Thursday, June 13, 2013

Best thoughts come at night.

Isnt it so, Dear Void? I have noticed that the best thoughts come before sleeping and then I doze off to process them in my dreams and the results are dreams where all the weird things seem completely normal and ordinary. But thats not what I wanted to talk about.

I was laying in bed yesterday and I couldnt sleep. It was still so much light outside, it doesnt really go that dark in June, the "light nights" as they call it. I was laying here and thinking. And in the moments like this, I like to talk out loud. If anybody heard me, they would probably think that Im little nutty, talking to myself but this kind of habbit (I wouldnt really call it that though) helps me to clear my head and get some things straight. Raise your hand who also does that!

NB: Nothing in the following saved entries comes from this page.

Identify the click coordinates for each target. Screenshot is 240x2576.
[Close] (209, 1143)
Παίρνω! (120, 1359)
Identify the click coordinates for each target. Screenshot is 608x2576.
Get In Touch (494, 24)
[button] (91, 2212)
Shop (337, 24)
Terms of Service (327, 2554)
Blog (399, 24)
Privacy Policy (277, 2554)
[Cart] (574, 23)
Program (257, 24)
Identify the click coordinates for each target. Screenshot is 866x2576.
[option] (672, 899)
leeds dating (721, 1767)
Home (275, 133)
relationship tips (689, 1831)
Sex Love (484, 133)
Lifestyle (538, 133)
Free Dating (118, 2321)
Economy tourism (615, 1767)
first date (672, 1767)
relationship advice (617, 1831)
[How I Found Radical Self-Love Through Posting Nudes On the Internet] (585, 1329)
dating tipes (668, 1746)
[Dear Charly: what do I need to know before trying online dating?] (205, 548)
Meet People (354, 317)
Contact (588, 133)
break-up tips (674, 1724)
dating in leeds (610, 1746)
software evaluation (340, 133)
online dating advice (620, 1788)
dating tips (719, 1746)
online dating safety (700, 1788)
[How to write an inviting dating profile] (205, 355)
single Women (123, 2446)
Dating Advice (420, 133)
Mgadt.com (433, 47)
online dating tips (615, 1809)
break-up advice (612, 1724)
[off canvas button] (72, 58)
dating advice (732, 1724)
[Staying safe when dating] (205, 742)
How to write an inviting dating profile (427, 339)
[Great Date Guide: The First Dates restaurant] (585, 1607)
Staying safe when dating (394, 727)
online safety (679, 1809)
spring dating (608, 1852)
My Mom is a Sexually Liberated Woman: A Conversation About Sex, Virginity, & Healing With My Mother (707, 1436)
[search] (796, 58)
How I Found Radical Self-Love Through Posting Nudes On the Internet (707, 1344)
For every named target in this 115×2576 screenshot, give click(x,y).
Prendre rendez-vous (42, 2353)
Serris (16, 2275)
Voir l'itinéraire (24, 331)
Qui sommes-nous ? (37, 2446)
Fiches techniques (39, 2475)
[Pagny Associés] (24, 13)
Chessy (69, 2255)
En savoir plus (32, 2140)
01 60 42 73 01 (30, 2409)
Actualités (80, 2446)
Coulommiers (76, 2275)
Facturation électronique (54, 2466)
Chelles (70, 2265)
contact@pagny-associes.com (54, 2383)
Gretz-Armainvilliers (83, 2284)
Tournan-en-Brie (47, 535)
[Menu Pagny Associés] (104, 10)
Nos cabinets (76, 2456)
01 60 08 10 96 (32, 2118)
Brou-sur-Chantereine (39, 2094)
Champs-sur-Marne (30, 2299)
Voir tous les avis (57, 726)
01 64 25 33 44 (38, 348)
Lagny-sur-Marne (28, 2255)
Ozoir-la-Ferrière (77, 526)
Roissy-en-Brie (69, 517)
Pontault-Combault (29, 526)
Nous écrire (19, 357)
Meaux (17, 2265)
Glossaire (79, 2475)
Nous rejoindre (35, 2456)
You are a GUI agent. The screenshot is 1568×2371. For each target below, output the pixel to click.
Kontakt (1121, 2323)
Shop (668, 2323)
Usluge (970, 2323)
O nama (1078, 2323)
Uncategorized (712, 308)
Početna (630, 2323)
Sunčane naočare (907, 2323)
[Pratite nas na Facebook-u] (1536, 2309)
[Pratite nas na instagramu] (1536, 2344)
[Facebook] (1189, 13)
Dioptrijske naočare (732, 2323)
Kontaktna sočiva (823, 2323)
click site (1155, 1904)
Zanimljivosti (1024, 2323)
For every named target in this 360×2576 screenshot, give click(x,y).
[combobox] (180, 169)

So I was laying here and thinking to myself and one conversation I had with someone came to my head. We were talking about our correspondence in facebook. He asked me why am I not writing as often as I used to. I replied that why arent you writing at all. He said that he has been really busy lately. I dont really want to narrate you all that was said (because it got kind of ugly) but that brings me to one thing that I really hate about facebook messaging and how some people do it.
For example, when I get a message there, I reply right away. Some people dont really do that. The read it and they reply much later. Dont people realise that the other person can see when you have first read it? And I dont really buy that crap what some people give me saying that they didnt have time to reply. Really? You had time to surf the facebook, post some new pictures and obviously had time to read what I wrote and all of a sudden you dont have a minute to write me couple of lines? I do understand that people are busy. BUT when you are really busy as you claim to be, why are you online in the first place? You should be busy with being busy.
Does that kind of behaviour bother other people too or is it just me? It wouldnt be the first time, Dear Void.